■ Goal of the exercise ■
All that is needed is an exact repetition of the lines from the one containing "Where should I" through the final line of the material, without pictures.

Extracted material: Begin

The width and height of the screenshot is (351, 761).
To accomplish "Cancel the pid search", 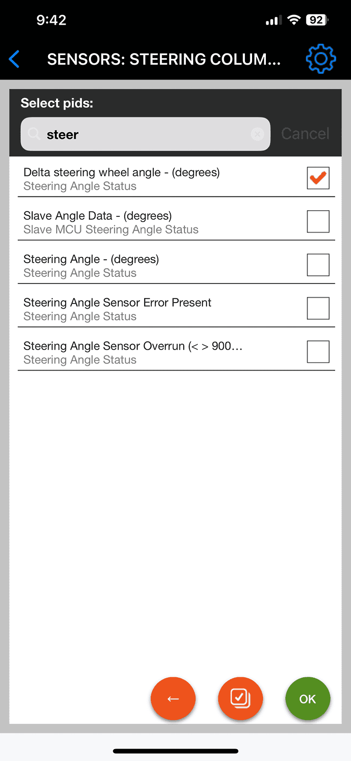I will (x=305, y=134).
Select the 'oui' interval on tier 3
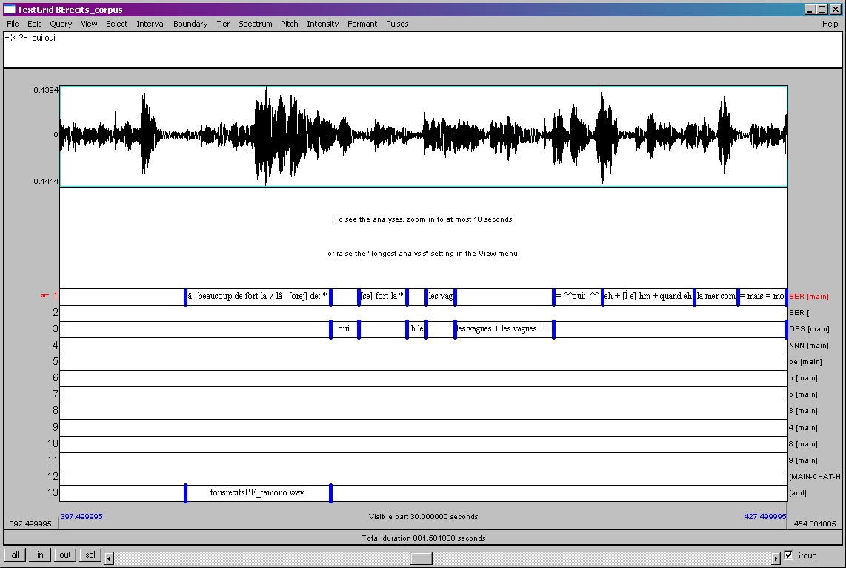 point(344,328)

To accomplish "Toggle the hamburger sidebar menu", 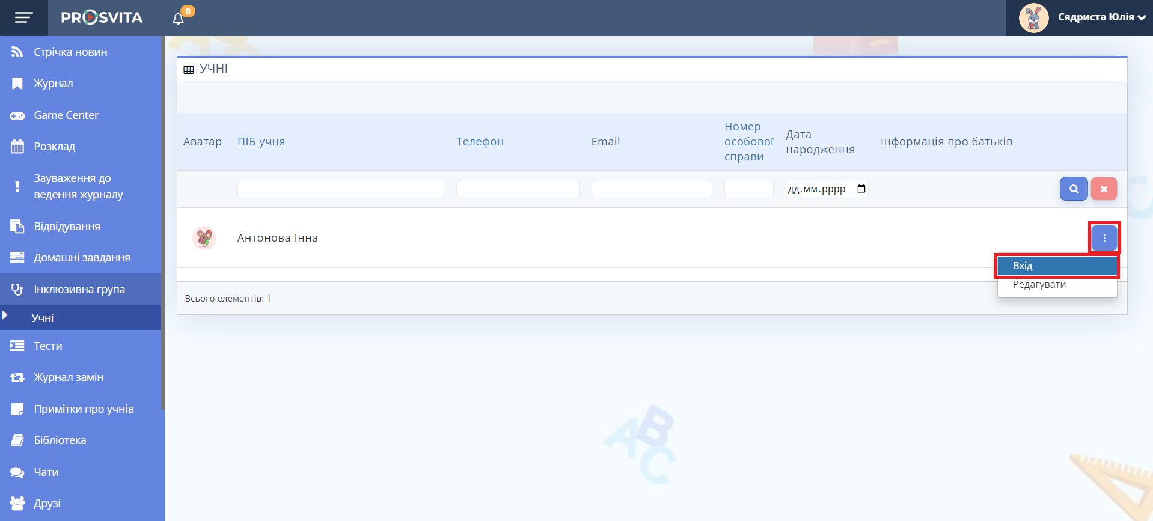I will (x=23, y=18).
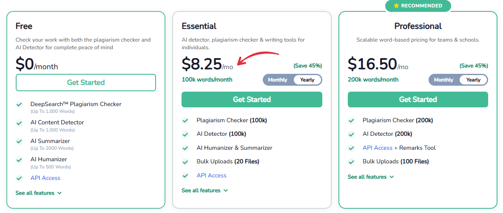The image size is (503, 213).
Task: Click checkmark icon next to AI Content Detector
Action: 19,123
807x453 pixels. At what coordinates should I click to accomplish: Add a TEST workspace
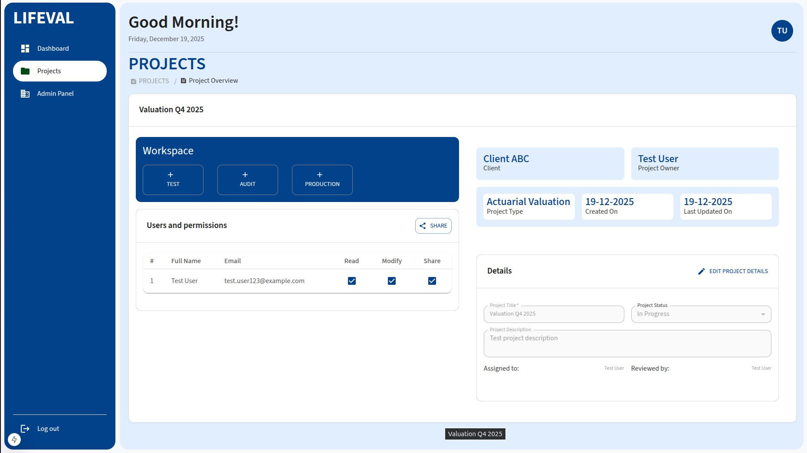tap(173, 180)
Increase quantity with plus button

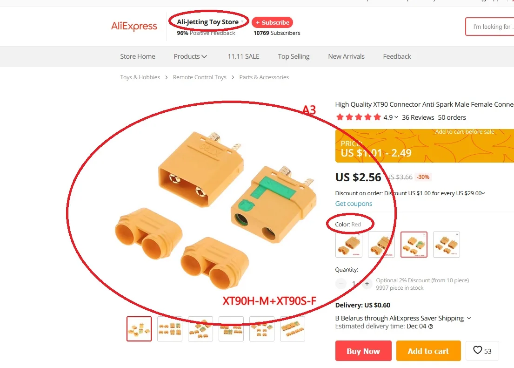(367, 284)
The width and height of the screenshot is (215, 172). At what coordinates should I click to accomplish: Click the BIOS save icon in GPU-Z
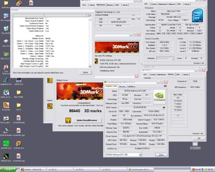pos(164,107)
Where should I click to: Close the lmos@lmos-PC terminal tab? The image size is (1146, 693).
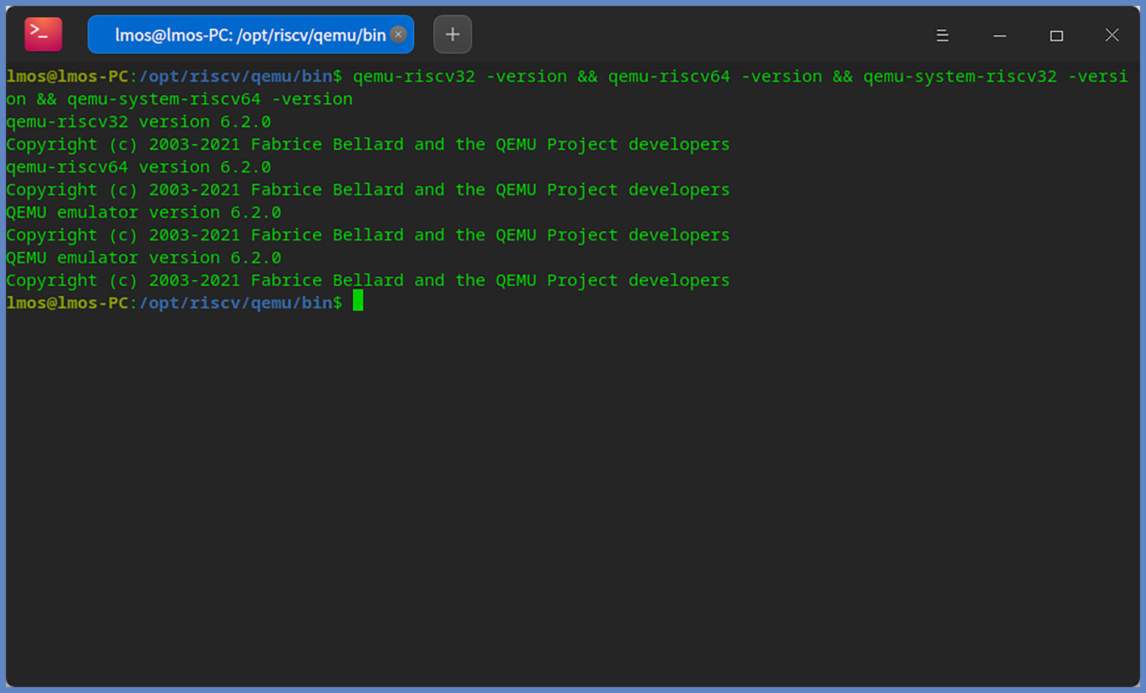pos(398,35)
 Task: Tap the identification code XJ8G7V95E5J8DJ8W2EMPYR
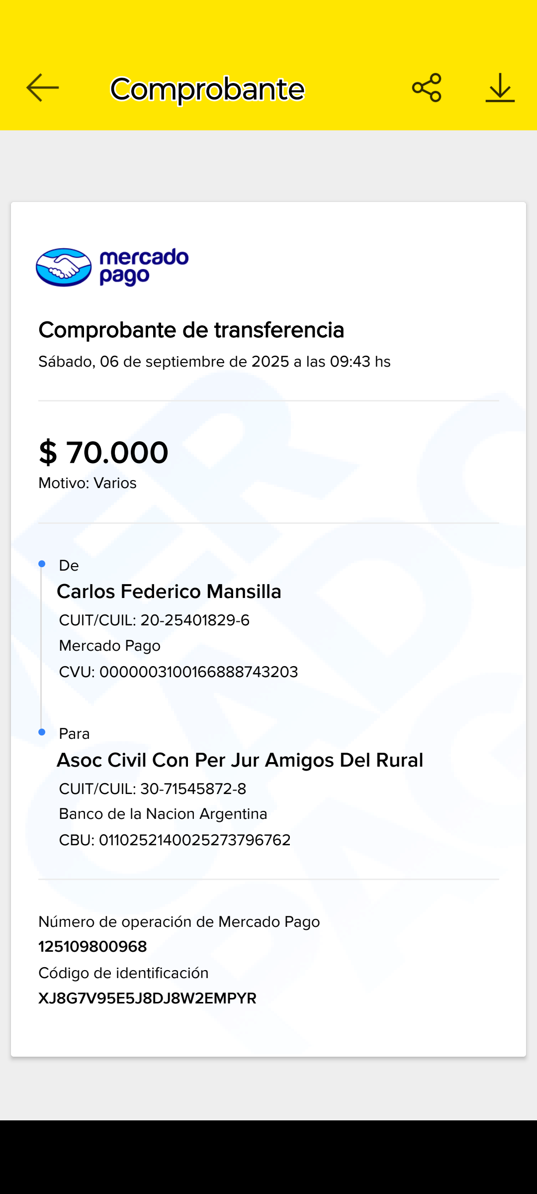(148, 998)
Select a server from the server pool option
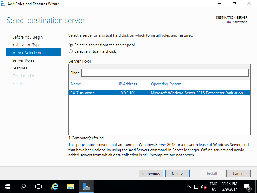The width and height of the screenshot is (257, 193). [71, 45]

Extracted material: End

■ Exercise solution ■
Where should I click to: Close the lmos@lmos-PC terminal tab? The image size is (1146, 693).
pos(398,35)
 Task: Tap the identification code XJ8G7V95E5J8DJ8W2EMPYR
(148, 998)
Select a server from the server pool option
The width and height of the screenshot is (257, 193). [71, 45]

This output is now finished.